Ya, de regreso, le dirá a su vecino que no le ha gustado nada la escuela porque se ha tenido que contar ella misma la historia divertida que aguardaba que le contaran. Por la vereda, de regreso a la cueva, la misma partida de niños los interceptan, esta vez se hacen pasar por americanos que buscan a terroristas, el vecino se hace el muerto, pero ella se resiste, llora hasta que su vecino le indica que sólo muriendo será libre. Los niños adquieren el rol de lo que han visto, de lo que han vivido. Por eso, hay algo de verdad en estas palabras, en la triste aspereza de ese mundo infantil que se ve condicionado por las miserias del mundo adulto, que lo pervierte y lo transforma en un estallido de tragedia que se asoma en sus juegos.

Cada plano y cada escena es el recorrido de esa infancia que es como un barco de papel empujado por la corriente, sin destino, hacia algún sitio sin saber hacia dónde se dirige. Buda explotó por vergüenza es cine en estado puro, rodado por una directora que radiografía con una sabiduría ingenua pero perfecta sobre la condición humana. No sólo desprende el eco de una narración veraz, sino que es como si fuese un trozo de vida agridulce que nos regalara para que supiésemos en qué mundo vivimos.
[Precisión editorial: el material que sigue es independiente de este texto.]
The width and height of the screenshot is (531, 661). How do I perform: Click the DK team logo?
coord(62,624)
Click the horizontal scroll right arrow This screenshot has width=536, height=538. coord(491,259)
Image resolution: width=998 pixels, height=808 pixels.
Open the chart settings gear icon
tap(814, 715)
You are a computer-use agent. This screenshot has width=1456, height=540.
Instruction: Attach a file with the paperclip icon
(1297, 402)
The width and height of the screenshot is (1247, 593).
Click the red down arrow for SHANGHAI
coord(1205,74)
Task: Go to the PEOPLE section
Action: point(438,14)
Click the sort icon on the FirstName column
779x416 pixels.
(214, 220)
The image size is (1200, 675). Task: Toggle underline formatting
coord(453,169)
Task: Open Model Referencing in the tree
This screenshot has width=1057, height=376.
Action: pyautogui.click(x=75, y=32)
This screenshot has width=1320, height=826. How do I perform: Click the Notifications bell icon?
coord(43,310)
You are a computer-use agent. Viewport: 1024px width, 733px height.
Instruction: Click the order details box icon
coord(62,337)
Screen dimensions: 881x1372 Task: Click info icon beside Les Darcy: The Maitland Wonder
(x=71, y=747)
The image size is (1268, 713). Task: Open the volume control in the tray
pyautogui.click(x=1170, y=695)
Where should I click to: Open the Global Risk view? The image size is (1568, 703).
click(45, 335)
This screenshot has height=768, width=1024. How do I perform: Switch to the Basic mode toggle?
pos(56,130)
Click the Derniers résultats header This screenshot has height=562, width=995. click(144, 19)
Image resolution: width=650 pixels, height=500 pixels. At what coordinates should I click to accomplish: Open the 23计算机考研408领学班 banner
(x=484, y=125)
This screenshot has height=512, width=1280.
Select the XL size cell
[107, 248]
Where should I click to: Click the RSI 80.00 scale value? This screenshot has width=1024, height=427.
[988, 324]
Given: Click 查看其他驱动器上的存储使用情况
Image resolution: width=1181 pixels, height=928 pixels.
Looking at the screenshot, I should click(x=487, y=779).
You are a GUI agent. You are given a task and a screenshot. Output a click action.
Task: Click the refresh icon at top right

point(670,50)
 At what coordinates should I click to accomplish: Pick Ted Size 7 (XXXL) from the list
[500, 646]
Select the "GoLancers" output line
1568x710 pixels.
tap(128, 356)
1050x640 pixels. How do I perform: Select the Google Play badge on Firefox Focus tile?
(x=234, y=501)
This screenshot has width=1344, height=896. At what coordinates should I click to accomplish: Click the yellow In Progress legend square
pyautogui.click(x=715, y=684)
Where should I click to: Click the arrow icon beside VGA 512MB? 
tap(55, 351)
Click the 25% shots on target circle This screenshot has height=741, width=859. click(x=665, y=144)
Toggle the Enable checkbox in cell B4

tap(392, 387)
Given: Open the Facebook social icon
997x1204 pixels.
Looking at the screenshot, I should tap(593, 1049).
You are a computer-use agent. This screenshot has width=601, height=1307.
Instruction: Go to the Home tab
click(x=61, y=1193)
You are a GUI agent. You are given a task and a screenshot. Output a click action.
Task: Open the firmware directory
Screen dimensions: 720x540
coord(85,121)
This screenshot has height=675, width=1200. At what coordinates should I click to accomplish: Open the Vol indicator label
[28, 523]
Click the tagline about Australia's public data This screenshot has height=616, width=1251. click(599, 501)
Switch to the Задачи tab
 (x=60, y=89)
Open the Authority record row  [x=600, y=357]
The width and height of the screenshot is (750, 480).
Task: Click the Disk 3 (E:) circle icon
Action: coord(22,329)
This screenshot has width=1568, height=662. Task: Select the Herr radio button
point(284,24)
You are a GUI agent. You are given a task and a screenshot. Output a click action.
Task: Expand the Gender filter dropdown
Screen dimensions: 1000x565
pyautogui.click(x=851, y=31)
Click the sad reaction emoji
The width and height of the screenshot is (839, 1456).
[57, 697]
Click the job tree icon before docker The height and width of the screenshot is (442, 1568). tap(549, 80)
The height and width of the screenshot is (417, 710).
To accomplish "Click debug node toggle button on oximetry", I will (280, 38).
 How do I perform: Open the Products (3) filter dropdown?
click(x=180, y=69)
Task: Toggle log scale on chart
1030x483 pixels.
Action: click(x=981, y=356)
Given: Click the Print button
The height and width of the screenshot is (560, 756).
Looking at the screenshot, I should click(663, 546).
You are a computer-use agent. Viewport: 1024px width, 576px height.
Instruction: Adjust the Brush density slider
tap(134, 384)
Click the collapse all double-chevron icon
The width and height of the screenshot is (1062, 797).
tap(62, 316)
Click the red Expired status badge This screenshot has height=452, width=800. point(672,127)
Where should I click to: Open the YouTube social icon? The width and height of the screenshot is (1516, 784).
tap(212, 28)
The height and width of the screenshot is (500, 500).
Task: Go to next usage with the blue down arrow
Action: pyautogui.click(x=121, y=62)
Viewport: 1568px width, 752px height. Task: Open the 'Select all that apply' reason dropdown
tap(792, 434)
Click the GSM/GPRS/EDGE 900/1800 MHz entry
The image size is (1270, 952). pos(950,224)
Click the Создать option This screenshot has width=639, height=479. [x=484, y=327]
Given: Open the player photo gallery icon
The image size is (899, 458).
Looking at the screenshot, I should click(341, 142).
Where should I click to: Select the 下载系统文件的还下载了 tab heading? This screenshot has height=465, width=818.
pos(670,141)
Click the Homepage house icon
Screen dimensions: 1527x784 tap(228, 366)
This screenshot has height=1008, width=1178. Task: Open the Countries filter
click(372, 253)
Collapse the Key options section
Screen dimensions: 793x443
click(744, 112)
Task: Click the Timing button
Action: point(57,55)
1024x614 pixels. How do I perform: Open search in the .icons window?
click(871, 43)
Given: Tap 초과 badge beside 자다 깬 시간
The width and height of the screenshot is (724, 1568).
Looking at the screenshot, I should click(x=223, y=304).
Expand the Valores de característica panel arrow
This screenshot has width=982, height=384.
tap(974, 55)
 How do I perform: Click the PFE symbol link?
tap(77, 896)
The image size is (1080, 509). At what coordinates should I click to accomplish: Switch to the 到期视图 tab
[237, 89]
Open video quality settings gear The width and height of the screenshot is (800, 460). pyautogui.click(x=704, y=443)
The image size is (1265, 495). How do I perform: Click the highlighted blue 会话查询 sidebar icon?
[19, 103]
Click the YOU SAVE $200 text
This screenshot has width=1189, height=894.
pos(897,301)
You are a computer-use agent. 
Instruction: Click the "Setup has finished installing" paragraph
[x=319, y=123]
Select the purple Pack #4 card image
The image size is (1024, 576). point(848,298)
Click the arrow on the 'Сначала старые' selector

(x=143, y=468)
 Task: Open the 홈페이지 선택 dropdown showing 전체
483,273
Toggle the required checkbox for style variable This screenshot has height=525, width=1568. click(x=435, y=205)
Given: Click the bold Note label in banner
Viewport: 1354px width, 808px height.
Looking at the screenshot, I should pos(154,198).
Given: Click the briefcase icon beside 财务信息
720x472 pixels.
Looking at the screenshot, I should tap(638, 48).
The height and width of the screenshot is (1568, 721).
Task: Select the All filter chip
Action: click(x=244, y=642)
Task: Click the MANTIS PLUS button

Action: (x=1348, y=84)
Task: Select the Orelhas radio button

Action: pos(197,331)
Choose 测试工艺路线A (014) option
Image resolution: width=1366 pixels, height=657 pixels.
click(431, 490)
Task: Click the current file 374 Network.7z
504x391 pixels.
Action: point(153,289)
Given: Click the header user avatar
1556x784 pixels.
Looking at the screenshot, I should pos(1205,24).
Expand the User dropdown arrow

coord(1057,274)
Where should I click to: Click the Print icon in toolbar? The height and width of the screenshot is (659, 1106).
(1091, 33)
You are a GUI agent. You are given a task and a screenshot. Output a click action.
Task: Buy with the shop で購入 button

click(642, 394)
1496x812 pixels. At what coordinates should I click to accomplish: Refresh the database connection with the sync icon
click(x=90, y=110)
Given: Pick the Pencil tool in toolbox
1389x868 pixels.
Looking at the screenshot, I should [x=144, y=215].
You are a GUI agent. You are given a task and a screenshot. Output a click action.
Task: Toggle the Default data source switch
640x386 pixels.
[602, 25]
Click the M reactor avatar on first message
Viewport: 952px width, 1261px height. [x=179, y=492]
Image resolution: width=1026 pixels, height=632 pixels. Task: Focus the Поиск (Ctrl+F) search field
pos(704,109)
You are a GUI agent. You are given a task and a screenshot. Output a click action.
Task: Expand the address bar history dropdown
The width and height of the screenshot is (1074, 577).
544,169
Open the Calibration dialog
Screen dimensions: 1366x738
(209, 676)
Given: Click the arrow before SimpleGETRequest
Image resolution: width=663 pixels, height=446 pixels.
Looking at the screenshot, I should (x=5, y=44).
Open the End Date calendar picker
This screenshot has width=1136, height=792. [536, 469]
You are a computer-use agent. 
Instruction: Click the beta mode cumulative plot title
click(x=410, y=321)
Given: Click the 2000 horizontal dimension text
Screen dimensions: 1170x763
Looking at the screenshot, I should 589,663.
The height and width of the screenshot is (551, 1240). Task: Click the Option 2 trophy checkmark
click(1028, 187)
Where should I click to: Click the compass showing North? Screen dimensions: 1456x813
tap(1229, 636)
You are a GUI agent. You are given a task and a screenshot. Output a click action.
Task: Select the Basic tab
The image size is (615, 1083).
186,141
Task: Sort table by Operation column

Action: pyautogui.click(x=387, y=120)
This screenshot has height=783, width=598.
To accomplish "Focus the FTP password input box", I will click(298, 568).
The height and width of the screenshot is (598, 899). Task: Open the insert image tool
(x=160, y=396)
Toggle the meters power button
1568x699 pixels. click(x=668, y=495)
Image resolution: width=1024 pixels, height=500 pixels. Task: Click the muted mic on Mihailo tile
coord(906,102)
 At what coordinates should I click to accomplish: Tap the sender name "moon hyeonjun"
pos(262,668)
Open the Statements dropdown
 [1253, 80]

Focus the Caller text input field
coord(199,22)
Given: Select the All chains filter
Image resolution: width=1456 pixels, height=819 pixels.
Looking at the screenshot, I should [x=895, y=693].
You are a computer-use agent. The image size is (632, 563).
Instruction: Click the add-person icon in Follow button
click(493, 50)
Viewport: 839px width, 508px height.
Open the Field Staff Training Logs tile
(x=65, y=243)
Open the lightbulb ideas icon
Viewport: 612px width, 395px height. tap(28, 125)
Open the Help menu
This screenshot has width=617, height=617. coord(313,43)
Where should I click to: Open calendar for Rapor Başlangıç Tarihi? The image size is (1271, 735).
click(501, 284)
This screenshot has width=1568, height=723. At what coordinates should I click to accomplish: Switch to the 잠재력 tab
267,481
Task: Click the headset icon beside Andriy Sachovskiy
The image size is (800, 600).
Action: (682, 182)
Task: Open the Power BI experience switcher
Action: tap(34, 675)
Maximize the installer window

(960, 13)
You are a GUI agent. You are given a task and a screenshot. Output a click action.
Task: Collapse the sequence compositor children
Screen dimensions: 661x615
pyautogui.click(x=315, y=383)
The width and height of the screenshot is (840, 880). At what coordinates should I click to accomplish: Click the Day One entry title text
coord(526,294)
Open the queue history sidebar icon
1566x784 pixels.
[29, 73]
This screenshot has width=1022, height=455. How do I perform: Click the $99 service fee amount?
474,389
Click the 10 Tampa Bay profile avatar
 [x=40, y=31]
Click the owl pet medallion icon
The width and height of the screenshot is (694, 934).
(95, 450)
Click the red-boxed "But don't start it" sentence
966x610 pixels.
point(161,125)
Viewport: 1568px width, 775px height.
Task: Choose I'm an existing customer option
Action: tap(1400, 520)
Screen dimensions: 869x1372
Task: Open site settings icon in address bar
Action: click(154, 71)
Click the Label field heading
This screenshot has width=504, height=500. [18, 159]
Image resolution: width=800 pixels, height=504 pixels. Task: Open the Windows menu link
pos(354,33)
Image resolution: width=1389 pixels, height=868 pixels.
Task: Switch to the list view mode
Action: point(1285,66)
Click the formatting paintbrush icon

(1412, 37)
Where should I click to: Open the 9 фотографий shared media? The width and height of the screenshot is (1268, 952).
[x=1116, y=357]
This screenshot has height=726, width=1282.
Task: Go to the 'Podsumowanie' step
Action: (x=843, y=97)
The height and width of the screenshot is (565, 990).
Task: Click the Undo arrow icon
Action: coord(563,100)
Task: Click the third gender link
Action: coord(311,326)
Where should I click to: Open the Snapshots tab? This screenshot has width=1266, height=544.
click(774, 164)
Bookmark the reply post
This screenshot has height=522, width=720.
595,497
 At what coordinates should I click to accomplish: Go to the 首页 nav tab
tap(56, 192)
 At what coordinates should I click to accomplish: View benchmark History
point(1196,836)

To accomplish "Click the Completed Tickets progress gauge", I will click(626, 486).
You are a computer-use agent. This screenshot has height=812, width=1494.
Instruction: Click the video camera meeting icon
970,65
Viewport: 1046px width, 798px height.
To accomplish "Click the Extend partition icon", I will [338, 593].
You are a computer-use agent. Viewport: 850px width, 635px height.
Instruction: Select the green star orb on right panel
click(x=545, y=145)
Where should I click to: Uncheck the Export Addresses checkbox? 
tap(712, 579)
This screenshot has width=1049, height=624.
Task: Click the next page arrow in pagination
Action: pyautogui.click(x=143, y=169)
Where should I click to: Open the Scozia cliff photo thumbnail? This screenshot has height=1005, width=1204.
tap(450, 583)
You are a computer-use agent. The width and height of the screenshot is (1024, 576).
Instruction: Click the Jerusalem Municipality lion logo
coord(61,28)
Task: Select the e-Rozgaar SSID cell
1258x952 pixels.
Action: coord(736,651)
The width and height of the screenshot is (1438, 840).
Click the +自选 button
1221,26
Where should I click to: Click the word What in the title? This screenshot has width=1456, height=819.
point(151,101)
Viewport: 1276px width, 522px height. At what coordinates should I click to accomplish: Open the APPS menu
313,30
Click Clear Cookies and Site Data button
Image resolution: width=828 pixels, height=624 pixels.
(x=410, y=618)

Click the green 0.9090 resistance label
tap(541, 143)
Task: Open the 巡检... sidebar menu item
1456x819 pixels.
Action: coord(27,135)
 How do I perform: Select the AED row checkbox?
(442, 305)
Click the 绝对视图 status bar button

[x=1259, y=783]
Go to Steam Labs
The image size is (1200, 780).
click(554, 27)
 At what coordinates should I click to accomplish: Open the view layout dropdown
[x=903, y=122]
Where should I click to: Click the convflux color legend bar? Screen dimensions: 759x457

Y que lo que tendría que imperar en él no es la brutalidad (encarnada en la imagen final de la explosión que destroza la figura de un Buda como si la acción fuese, precisamente, por esa vergüenza de no gustarle el mundo en el que habita), sino la inocencia como una filosofía de vida. También la historia se puede contar de otra manera, con imágenes, este es un claro ejemplo de ello. Como señala el historiador norteamericano Robert Rosenstone, y tan bien se encarna en el filme: “las películas son reflejo de la realidad política y social del momento en que fueron hechas”.